Peter Cushing had been in theatre, film and television already, with some minor success—most notably the role of Osric in Laurence Olivier’s highly acclaimed cinematic version of Hamlet. However, it was his leading role as 1984‘s everyman hero Winston Smith that gave Cushing the break he desperately needed. It’s his strongest work, he knocks it out of the park. While I prefer John Hurt, because his take on Winston is more physically wounded by the end, Cushing gets to flex his chops. Although Cushing actually thought his first performance of Winston was superior, the surviving version of the teleplay is his second performance. The weak link is Yvonne Mitchell as Julia, who doesn’t leave much of an impression. That can’t be said for Suzanna Hamilton in the Radford version, who should’ve been a huge star on the back of her performance. Pleasance is also great as Syme, and André Morell as O’Brien is solid (but you have Richard Burton in that role in Radford’s version, so it’s impossible to live up to that.)
The design of the teleplay is really wonderful, even with its clear budget and locations limitations. It was mainly shot at Alexandra Palace and a demolition site that eventually became BBC Television Centre. A live component was recorded at BBC’s Lime Grove Studios. It has fittingly desolate feel: the inserts, which look beautiful in the restoration, almost look like they have been torn from the covers of ’50s sci-fi books, which is very visually appealing. The painting that shows the Ministry of Information is just gorgeous in its design and simplicity. The direction from Rudolph Cartier is solid,. Cartier directed the majority of the Kneale’s ’50s work for television, including Quatermass and Wuthering Heights.
Overall, the BBC version is a remarkable piece of television that has so luckily survived against all the odds. Anything the Daily Worker described as “a Tory guttersnipe’s view of socialism” must have its strong points. It was the only paper that really took against the programme, simply for being critical of authoritarian communism, rumours over the years overexaggerated the negative response from other outlets. The restoration from BFI is also spectacular, even with some rough edges still intact. That’s part of the charm of the programme.

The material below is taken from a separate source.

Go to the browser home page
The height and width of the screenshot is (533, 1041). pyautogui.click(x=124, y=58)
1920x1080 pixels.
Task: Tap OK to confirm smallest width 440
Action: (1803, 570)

This long-awaited Dual Format release (it was announced way back in 2014 as a DVD-only offering) includes a nice selection of extras. The commentary track is from Jon Dear, Toby Hadoke and Andy Murray, who are television historians. Murray and Toby Hadoke also supply a video talk overview on the life and career of Nigel Kneale recorded at HOME Manchester, which understandably focuses mainly on his Quatermass work, but 1984 is mentioned. This Blu-Ray even gets a mention by saying this talk may end up on the DVD! The archival extra is a fascinating look back on the 1954 BBC programme, made around the time that the ‘60s version of the Kneale’s adaptation was broadcast. It’s a shame that version wasn’t included. Most of it has survived, and I have it on some authority that it may have a separate release down the line. BFI’s Dick Fiddy talks about the reaction to the ’54 version and the myths around it. Photo gallery and the script finish off the extras. The booklet includes three essays: two by Oliver Wake and one by David Ryan.